- Film poster
- Hebrew: תפרים
- Directed by: Adiya Imri Orr
- Written by: Adiya Imri Orr
- Produced by: Adi Druker
- Starring: Riki Blich; Itzik Golan; Shira Katznlanbogen;
- Cinematography: Meidan Arama
- Edited by: Or Lee-Tal
- Release date: July 23, 2011 (Israel);
- Running time: 18 minutes
- Country: Israel
- Language: Hebrew

= Stitches (2011 film) =

Stitches (תפרים) is a 2011 Israeli short film directed by Adiya Imri Orr. It had its world premiere at the 2012 Tribeca Film Festival. The film was named a critics choice, and received the festival's 2012 Student Visionary Award.

==Synopsis==
Amit and Noa are life partners in their 30s.
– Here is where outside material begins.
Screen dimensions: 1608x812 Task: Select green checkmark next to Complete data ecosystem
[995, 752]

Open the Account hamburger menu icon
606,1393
While in the hospital after the birth of their first daughter, the women finally tell the truth to each other.

==Cast==
- Riki Blich - Amit
- Itzik Golan - Shaul - Piper
- Shira Katznlanbogen - Noa

== Awards ==
In 2012, the film won the Student Visionary Award at the Tribeca Film Festival. Among the reasons given for awarding the prize: "The film is well-written ... and powerfully acted.